As an initial matter, the United States argues that the district court lacked jurisdiction over Avera’s challenge to the Age 60 Rule. We have a special obligation to satisfy ourselves not only that we have jurisdiction over this appeal, but also that the district court had jurisdiction over the various counts of the complaint. Tamiami Partners, 177 F.3d at 1221. “When the lower federal court lacks jurisdiction, we have jurisdiction on appeal, not of the merits but merely for the purpose of correcting the error of the lower court in entertaining the suit.” Id. (alterations and quotation omitted).

Pursuant to 49 U.S.C. § 46110(a):

*973 a person disclosing a substantial interest in an order issued by the Secretary of Transportation (or ... the Administrator of the Federal Aviation Administration with respect to aviation duties and powers designated to be carried out by the Administrator) in whole or in part under this part [pertaining to air commerce and safety], [or] part B [pertaining to airport development and noise] ... may apply for review of the order by filing a petition for review in the United States Court of Appeals for the District of Columbia Circuit or in the court of appeals of the United States for the circuit in which the person resides or has its principal place of business. The petition must be filed not later than 60 days after the order is issued. The court may allow the petition to be filed after the 60th day only if there are reasonable grounds for not filing by the 60th day.

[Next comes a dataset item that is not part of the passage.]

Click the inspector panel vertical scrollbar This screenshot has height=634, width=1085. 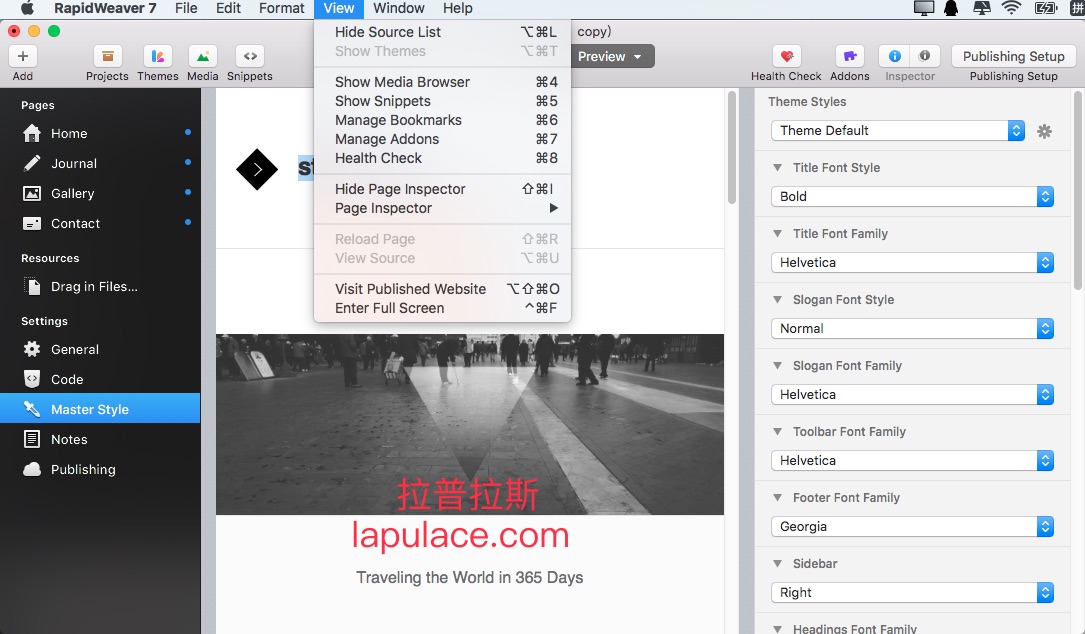(1078, 191)
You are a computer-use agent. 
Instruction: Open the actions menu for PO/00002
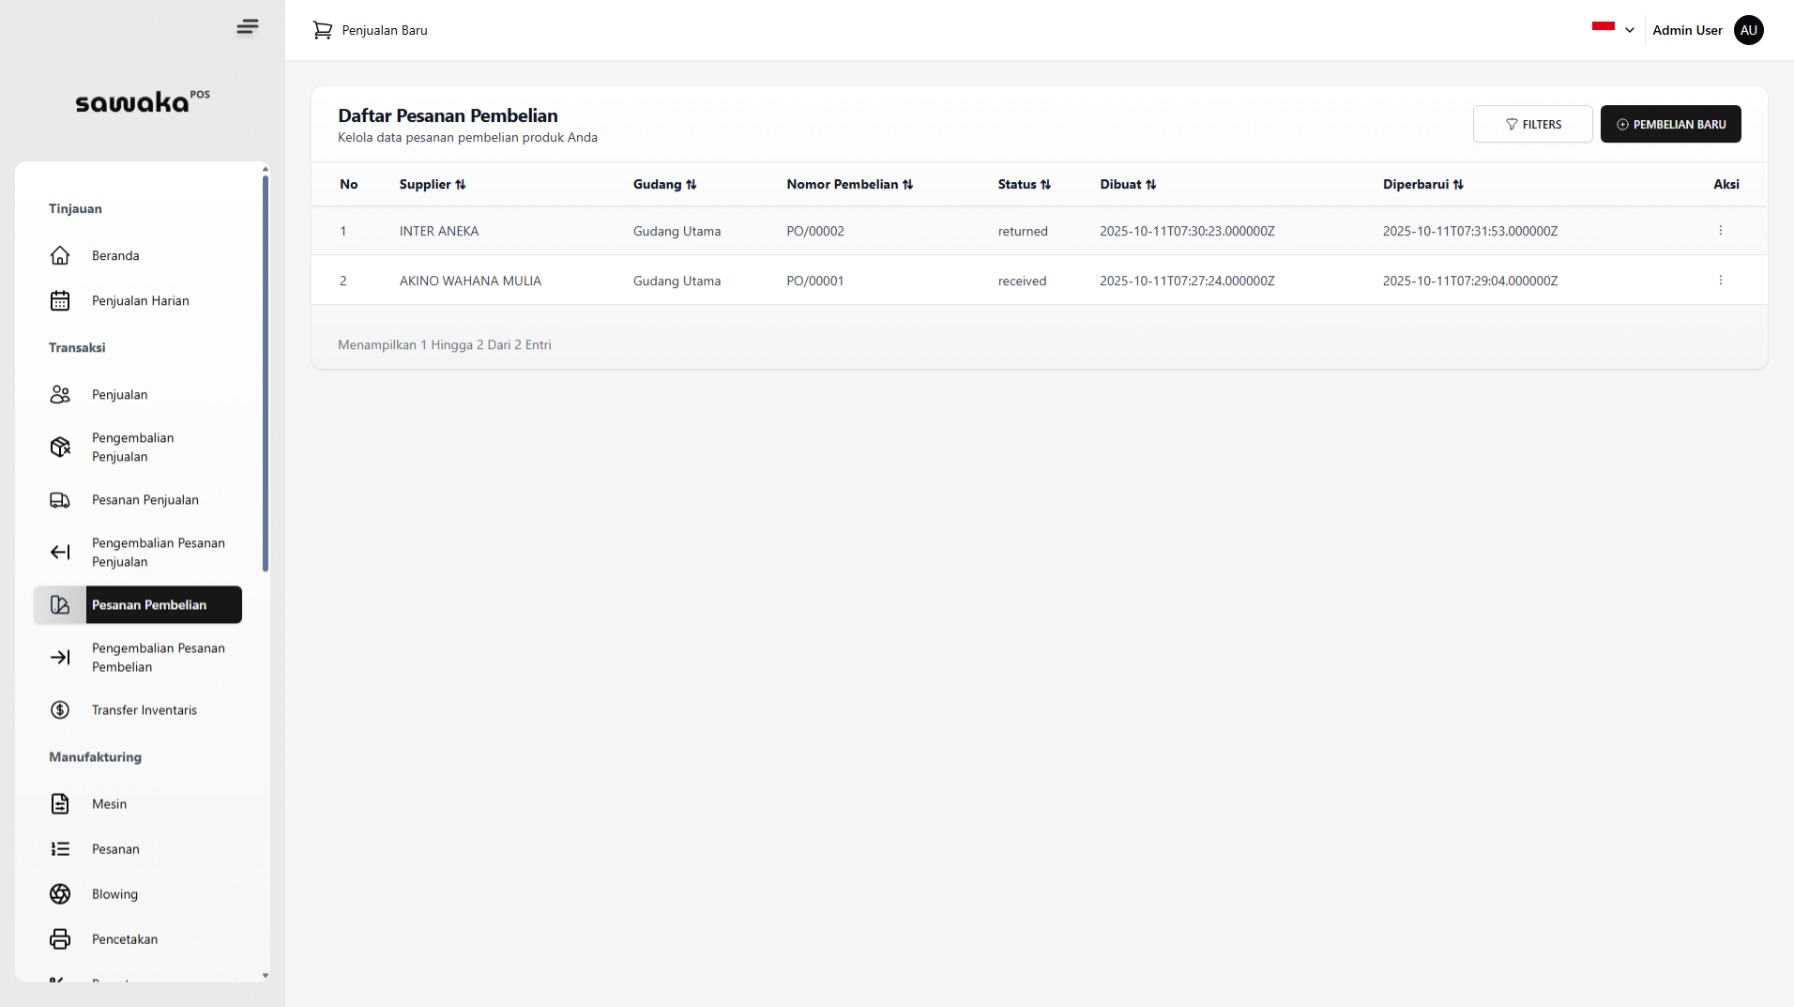click(1721, 230)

49 U.S.C. § 46110(a); see also George Kabeller, Inc. v. Busey, 999 F.2d 1417, 1422 (11th Cir.1993). “[T]he court has exclusive jurisdiction to affirm, amend, modify, or set aside any part of the order and may order the Secretary, Under Secretary, or Administrator to conduct further proceedings.” 49 U.S.C. § 46110(c). The term “order” in the statute “has been given expansive instruction.” Green v. Brantley, 981 F.2d 514, 519 (11th Cir.1993) (quotation omitted). Although the issue has not arisen in this Court, the D.C. Circuit has stated that the statute could encompass “direct review of regulations promulgated through informal notice-and-comment rule-making.” City of Rochester v. Bond, 603 F.2d 927, 933 n. 26 (D.C.Cir.1979). “Where Congress has provided in the courts of appeals an exclusive forum for the correction of procedural and substantive administrative errors, a plaintiff may not bypass that forum by suing for damages in district court.” Brantley, 981 F.2d at 521. Stated differently, the district court lacks subject matter jurisdiction to consider “an impermissible collateral challenge to [an] agency order.” Id.

The FAA is charged with “promoting] safe flight of civil aircraft in air commerce by prescribing ... regulations in the interest of safety for the maximum hours or periods of service of airmen and other employees of air carriers.” 49 U.S.C. § 44701(a)(4). The FAA promulgated the Age 60 Rule in 1959 pursuant to this mandate. The Rule provided that no pilot may serve as a pilot in operations of a commercial aircraft if that person has reached his 60th birthday. 14 C.F.R. § 121.383(c) (2007).

In count four of the amended complaint, Avera sought a declaration that both the FTEPA and the Age 60 Rule were unconstitutional both facially and as applied to him. But as described above, only the court of appeals has exclusive jurisdiction to review a final order of the FAA. Avera may not bypass our exclusive jurisdiction by pursuing in the district court a collateral attack on the FAA’s orders. See Brantley, 981 F.2d at 521.